This script automates the process of searching for a website via keyword
and the Bing search engine.... page after page
Pass a complete URL and at least 1 keyword as command line arguments:
python proxy_crawler.py -u https://www.example.com -k keyword
python proxy_crawler.py -u https://www.whatsmyip.org -k "my ip"
If on a Linux system, proxy_crawler can run headless. Give the -x option (requires XVFB):
python proxy_crawler.py -u https://www.whatsmyip.org -k "my ip" -x
- It first scrapes a list of proxies from the web using SSL Proxies
- Then using a new proxy socket for each iteration, the specified keyword(s) is searched for via Bing until the desired website is found
- The website is then visited, and one random link is clicked within the website
- The bot is slowed down on purpose
- If searching with multiple keywords, wrap them in quotes: "example search phrase"

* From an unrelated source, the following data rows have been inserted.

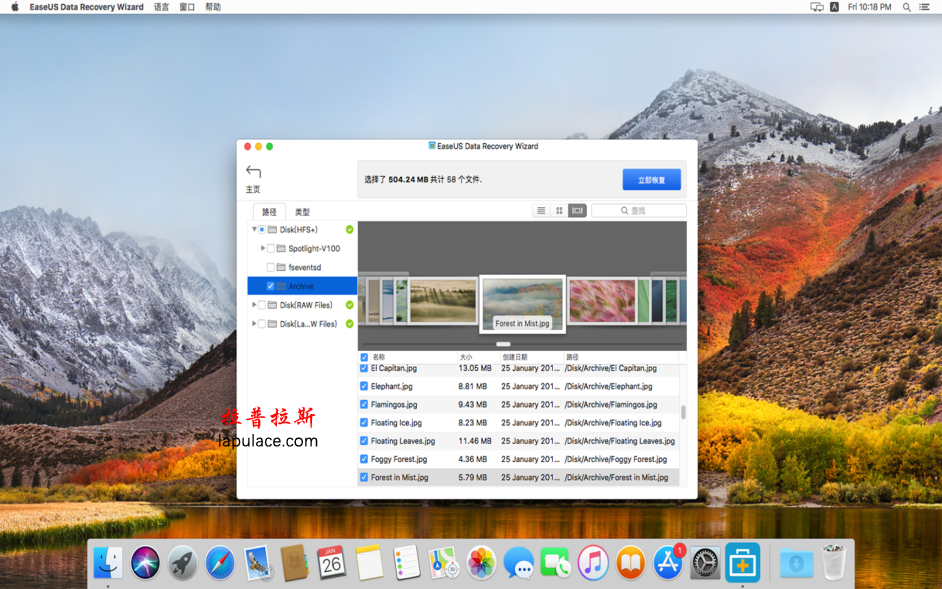
Task: Switch to grid thumbnail view mode
Action: pyautogui.click(x=558, y=210)
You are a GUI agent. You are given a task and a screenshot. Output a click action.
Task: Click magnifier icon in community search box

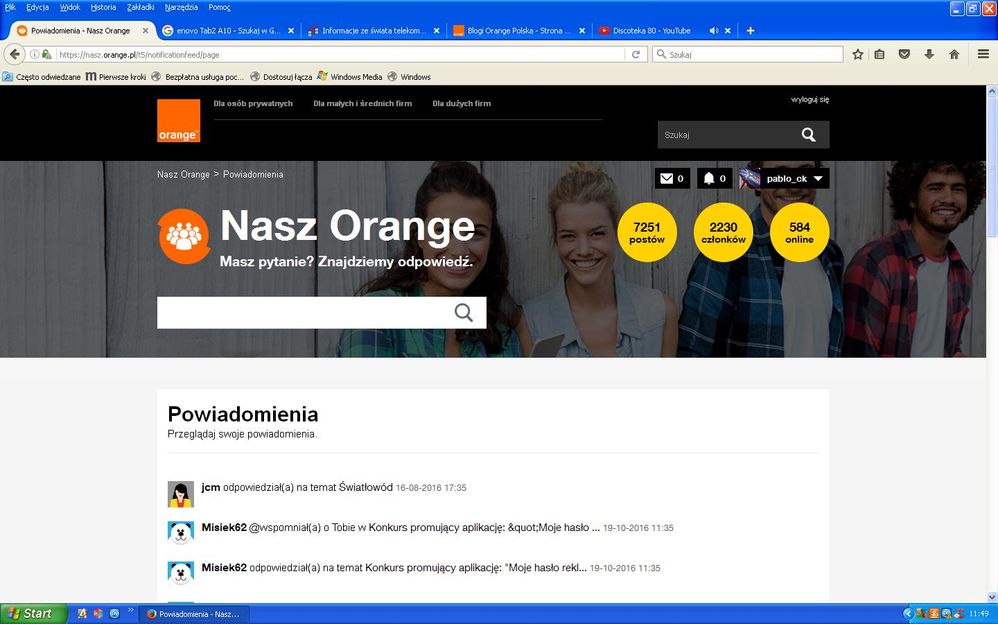point(463,312)
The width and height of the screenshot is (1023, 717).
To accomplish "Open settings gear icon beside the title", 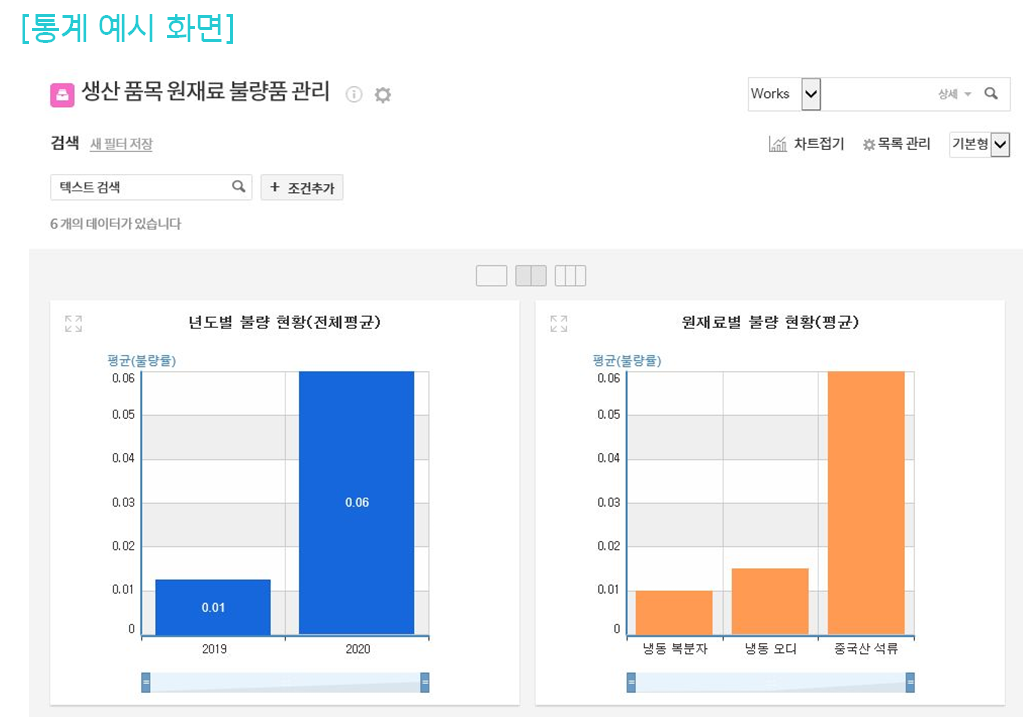I will click(383, 95).
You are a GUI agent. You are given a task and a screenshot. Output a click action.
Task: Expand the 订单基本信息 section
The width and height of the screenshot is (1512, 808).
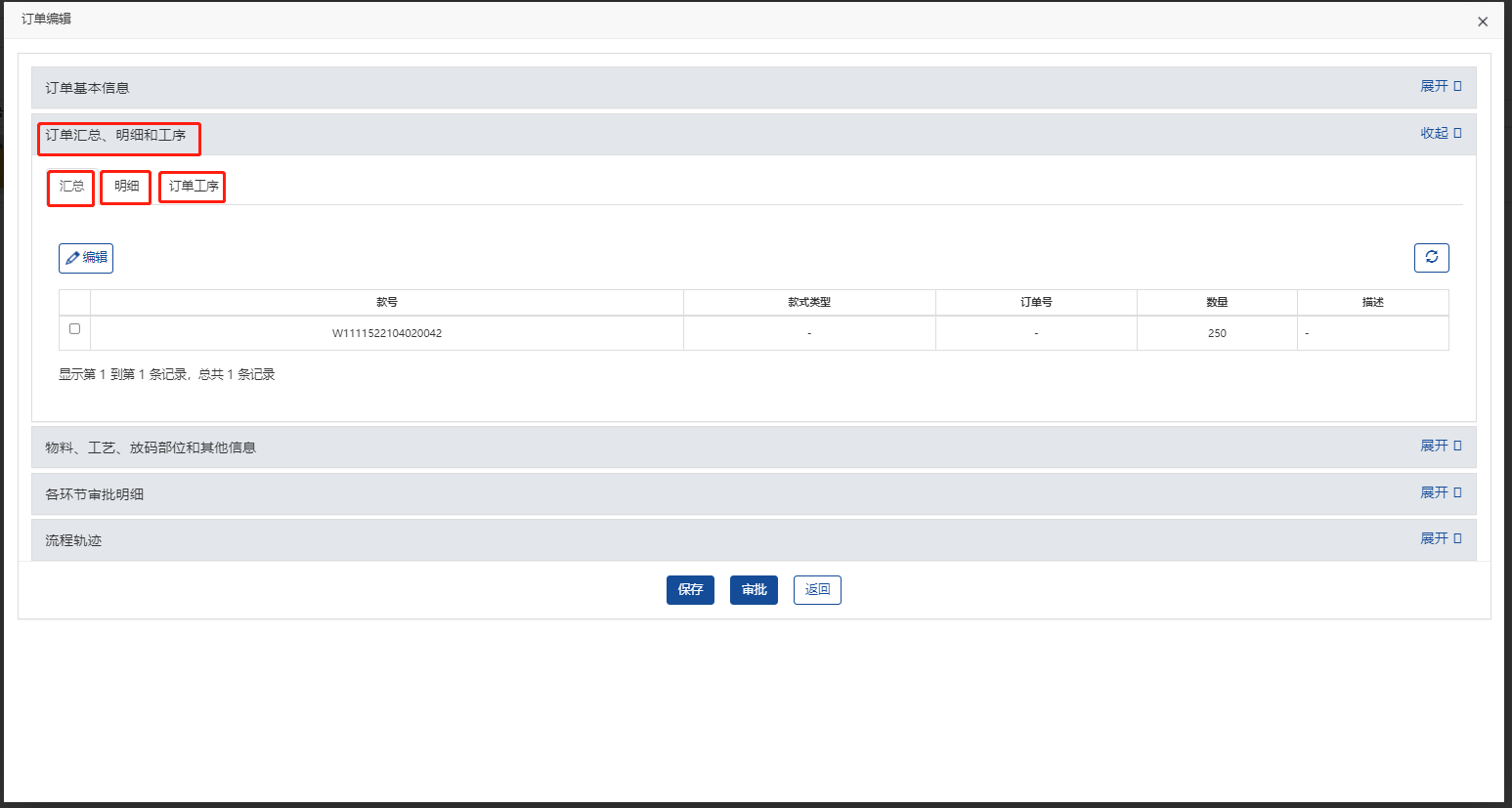tap(1440, 87)

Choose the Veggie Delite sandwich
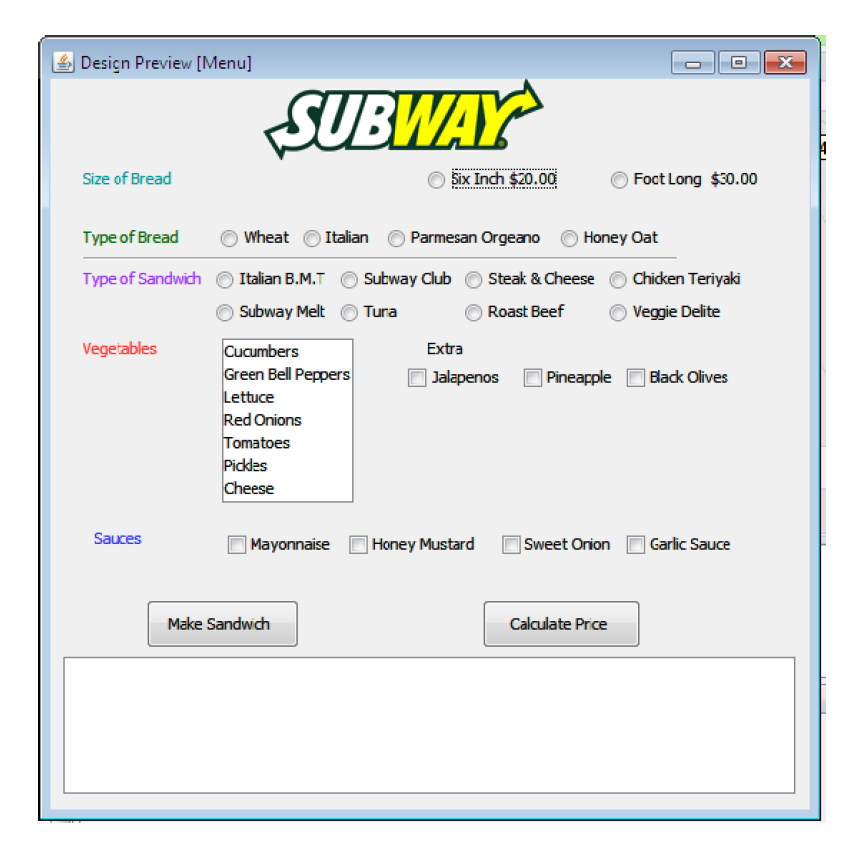618,313
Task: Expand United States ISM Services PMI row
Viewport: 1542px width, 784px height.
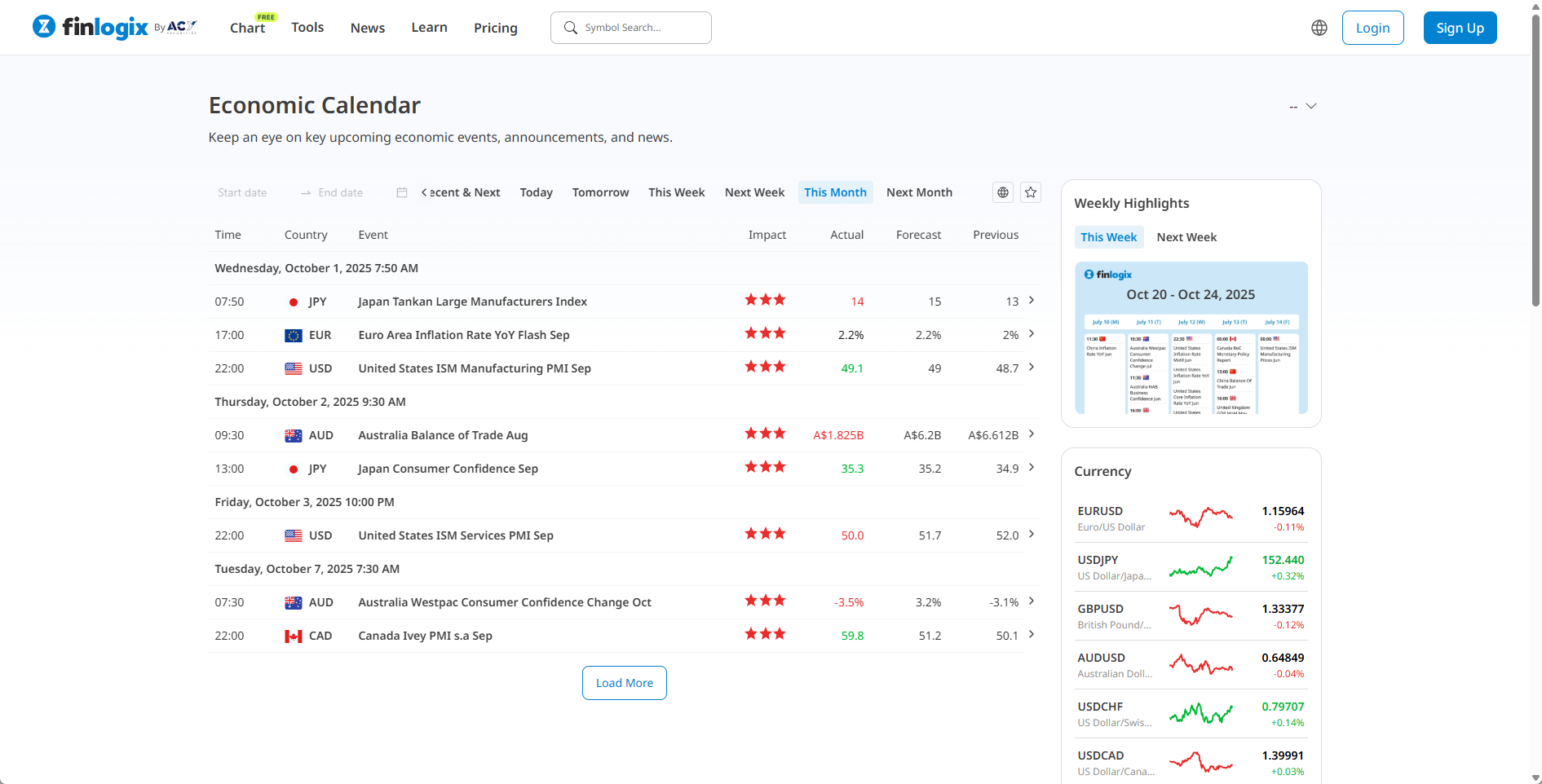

Along with Python 3 and geckodriver, the following are also required:
pip install selenium
apt-get install xvfb (Linux only)
proxy_crawler.py passes pep8/pycodestyle
I use this version of geckodriver on Ubuntu:
wget https://github.com/mozilla/geckodriver/releases/download/v0.26.0/geckodriver-v0.26.0-linux64.tar.gz
geckodriver should be unzipped and saved somewhere in your PATH... ie:
/usr/local/bin
This was developed on Ubuntu 16.04.4 LTS with selenium/geckodriver and firefox 60.0
Also tested on Ubuntu 18.04
Author: rootVIII 2018-2020